§ **What the exercise asks**
For each line below, return an exact copy.

§ **Data for analysis**

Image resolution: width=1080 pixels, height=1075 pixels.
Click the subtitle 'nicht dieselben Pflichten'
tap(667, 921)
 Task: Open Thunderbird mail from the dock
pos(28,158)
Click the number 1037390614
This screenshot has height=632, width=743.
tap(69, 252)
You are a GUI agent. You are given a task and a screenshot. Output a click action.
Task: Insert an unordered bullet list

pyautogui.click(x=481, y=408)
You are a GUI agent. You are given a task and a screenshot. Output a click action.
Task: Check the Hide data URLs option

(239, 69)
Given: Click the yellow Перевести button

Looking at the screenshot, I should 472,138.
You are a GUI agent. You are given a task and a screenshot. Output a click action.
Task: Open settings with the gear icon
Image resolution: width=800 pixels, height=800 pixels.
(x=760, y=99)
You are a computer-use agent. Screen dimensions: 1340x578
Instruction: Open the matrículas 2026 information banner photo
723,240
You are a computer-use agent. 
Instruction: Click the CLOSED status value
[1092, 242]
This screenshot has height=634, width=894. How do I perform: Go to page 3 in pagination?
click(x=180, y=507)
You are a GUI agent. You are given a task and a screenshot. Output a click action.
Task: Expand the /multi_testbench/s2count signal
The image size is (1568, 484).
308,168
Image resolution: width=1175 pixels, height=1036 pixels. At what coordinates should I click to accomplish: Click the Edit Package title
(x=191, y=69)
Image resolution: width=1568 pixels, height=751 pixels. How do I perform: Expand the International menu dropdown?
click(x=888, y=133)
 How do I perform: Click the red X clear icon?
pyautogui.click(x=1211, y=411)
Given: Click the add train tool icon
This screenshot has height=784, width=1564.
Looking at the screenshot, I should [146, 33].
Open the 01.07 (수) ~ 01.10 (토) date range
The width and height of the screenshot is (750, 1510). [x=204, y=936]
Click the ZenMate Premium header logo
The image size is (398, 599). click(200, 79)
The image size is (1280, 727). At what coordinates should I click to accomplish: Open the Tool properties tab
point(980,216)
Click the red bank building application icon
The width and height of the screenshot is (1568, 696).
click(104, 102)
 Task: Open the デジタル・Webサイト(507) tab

§ **Expected answer**
Image resolution: width=1080 pixels, height=1075 pixels.
Click the subtitle 'nicht dieselben Pflichten'
tap(667, 921)
 Task: Open Thunderbird mail from the dock
pos(28,158)
Click the number 1037390614
This screenshot has height=632, width=743.
tap(69, 252)
You are a GUI agent. You are given a task and a screenshot. Output a click action.
Task: Insert an unordered bullet list

pyautogui.click(x=481, y=408)
You are a GUI agent. You are given a task and a screenshot. Output a click action.
Task: Check the Hide data URLs option

(239, 69)
Given: Click the yellow Перевести button

Looking at the screenshot, I should 472,138.
You are a GUI agent. You are given a task and a screenshot. Output a click action.
Task: Open settings with the gear icon
Image resolution: width=800 pixels, height=800 pixels.
(x=760, y=99)
You are a computer-use agent. Screen dimensions: 1340x578
Instruction: Open the matrículas 2026 information banner photo
723,240
You are a computer-use agent. 
Instruction: Click the CLOSED status value
[1092, 242]
This screenshot has height=634, width=894. How do I perform: Go to page 3 in pagination?
click(x=180, y=507)
You are a GUI agent. You are given a task and a screenshot. Output a click action.
Task: Expand the /multi_testbench/s2count signal
The image size is (1568, 484).
308,168
Image resolution: width=1175 pixels, height=1036 pixels. At what coordinates should I click to accomplish: Click the Edit Package title
(x=191, y=69)
Image resolution: width=1568 pixels, height=751 pixels. How do I perform: Expand the International menu dropdown?
click(x=888, y=133)
 How do I perform: Click the red X clear icon?
pyautogui.click(x=1211, y=411)
Given: Click the add train tool icon
This screenshot has height=784, width=1564.
Looking at the screenshot, I should [146, 33].
Open the 01.07 (수) ~ 01.10 (토) date range
The width and height of the screenshot is (750, 1510). [x=204, y=936]
Click the ZenMate Premium header logo
The image size is (398, 599). click(200, 79)
The image size is (1280, 727). At what coordinates should I click to accomplish: Open the Tool properties tab
point(980,216)
Click the red bank building application icon
The width and height of the screenshot is (1568, 696).
click(104, 102)
 Task: Open the デジタル・Webサイト(507) tab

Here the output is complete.